Their parents and teachers have not read Solzhenitsyn, or they might realize that sometimes governments turn violently against their own citizens.
Their parents and teachers have not read Sun Tzu, or they would want to know all they could about the “enemy”, which would lead them to study the philosophers often quoted by Vladimir Putin, such as Ivan Ilyin and Vladimir Solovyov. If they ever did choose to read them, they’d be astonished.
Their parents and teachers have not studied the effects of nuclear weapons on living things, and so they are unable to imagine themselves, their friends and relatives, together with all their belongings one day immolated in a flash of fire, as happened in Hiroshima and Nagasaki.
And finally, almost no one bothers to read Vladimir Putin’s speeches, instead relying on the highly edited and intentionally distorted summaries and interpretations presented by the Corporate Media.
The Empire has truly descended into madness, and for us on the outside, it’s almost unbearable to watch, containing as it does, the remnants of our Western Civilization.
So, Saker, in response to your article’s rhetorical question, yes, this really is the end of it all. The mechanism of the collapse is repugnant, but end it must and end it will.
But when? If the decade 1960 to 1970 (to include the JFK legacy flight of Apollo 11) marked the American apogee, what decade will mark its perigee? With humanity having never having faced this particular set of circumstances before, it’s not possible to know, but based on experiences from the 20th century, persistent and unsubstantiated vilification of a designated enemy is a good predictor of an impending hot war, and the intensity in the Corporate Media has been rapidly increasing. “Hot” warfare, used as a distraction, often coincides with a financial crisis, which may also be imminent, given recent important events regarding the Petrodollar. We will likely soon know.
The collapse of the Western Roman Empire would have seemed like the end of the world for those living in Rome in 500 AD. But Civilization did not die; it slept fitfully throughout Western Europe, before finally awakening abruptly and unexpectedly with the Renaissance. Suddenly art, music, literature, architecture, and science all began to flourish together, a heartening example of regression toward the mean. All that latent talent and insight, sequestered in the population for nine centuries was now being released. And it has continued to flourish, with blemishes, for six centuries.

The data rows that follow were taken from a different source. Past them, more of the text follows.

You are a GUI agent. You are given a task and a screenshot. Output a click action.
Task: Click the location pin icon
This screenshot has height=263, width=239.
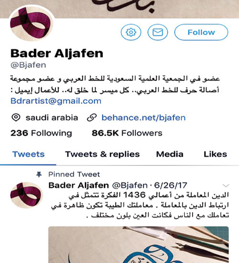(x=16, y=118)
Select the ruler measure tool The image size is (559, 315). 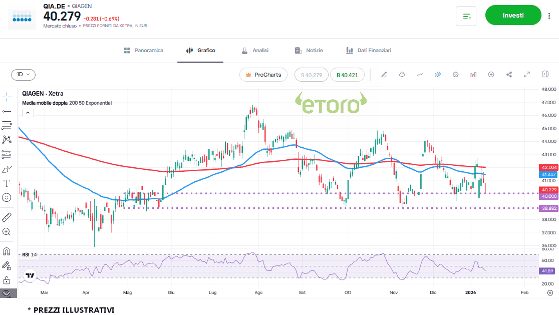tap(7, 217)
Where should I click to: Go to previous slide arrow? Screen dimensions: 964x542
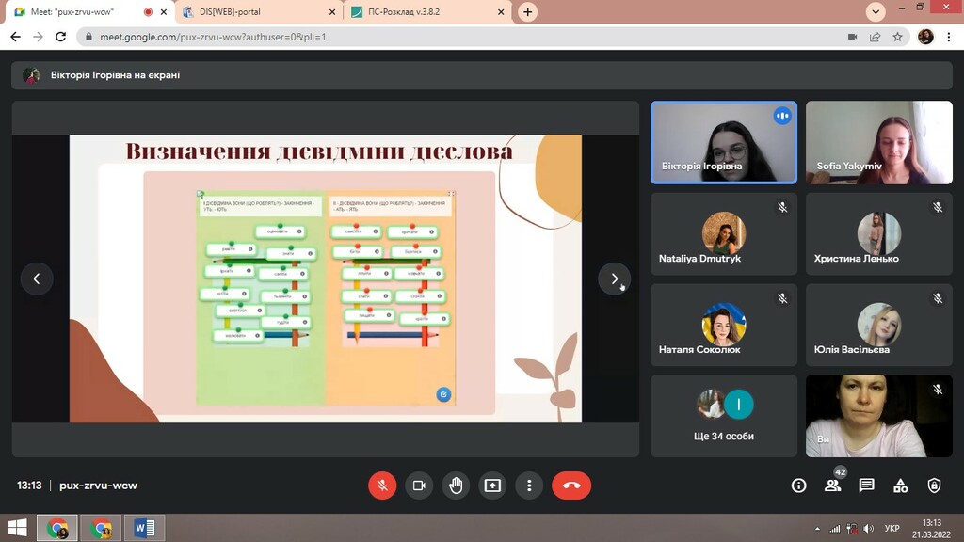(37, 279)
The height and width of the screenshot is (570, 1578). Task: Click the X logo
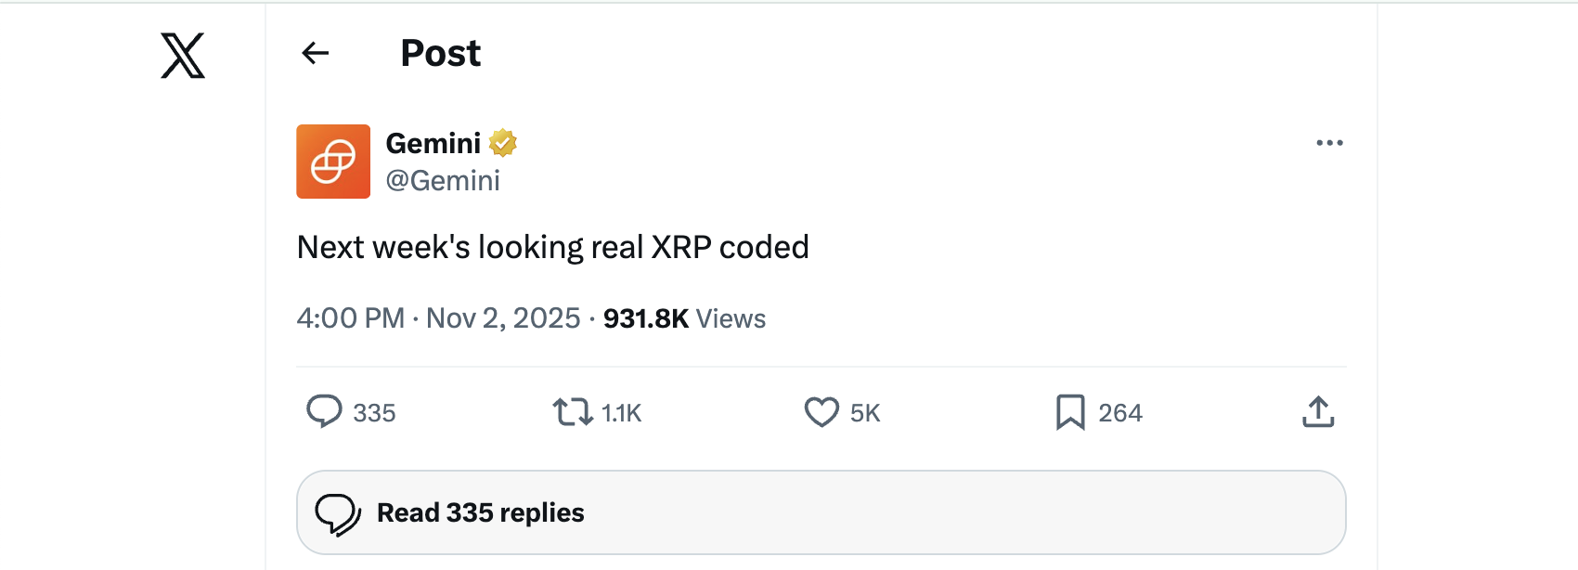pyautogui.click(x=183, y=56)
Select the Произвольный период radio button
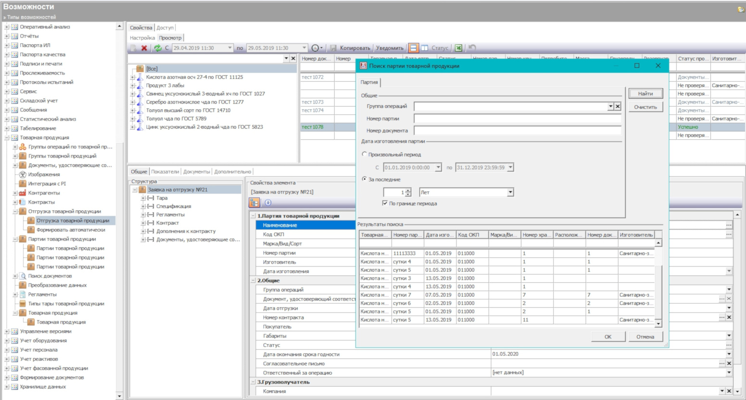The image size is (746, 400). (x=364, y=155)

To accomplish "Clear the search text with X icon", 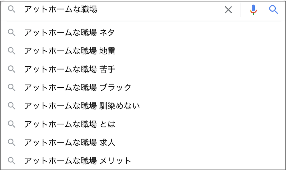I will point(228,10).
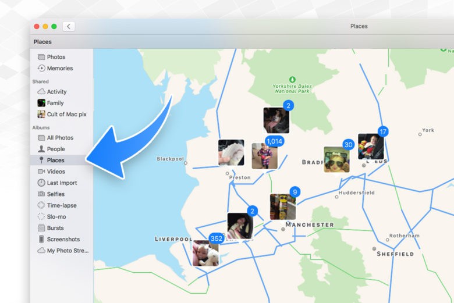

The situation is different now, with the dangerous very long-term effects of nuclear weapons, but it is still possible that Civilization will not die but rather hibernate as before. Even more likely is that Russia will next carry Civilization, for Vladimir Putin clearly understands what is required to make Russia great again.
Finally, here are encouraging observations that have been left to us by two diplomats, one American, the other Swedish.
The first is from George Bancroft:
It is when the hour of conflict is over, that history comes to a right understanding of the strife, and is ready to exclaim: “Lo! God is here, and we knew it not.”
The next is from the personal diary of Dag Hammarskjöld, the second Secretary-General of the UN, not long before his 1961 death in Africa. This diary was not written for publication, and was published posthumously:
You shall follow it.
You shall forget it.
You shall empty it.
You shall conceal it.
You shall be told it.
You shall endure it.
It is likely that we also may need those words.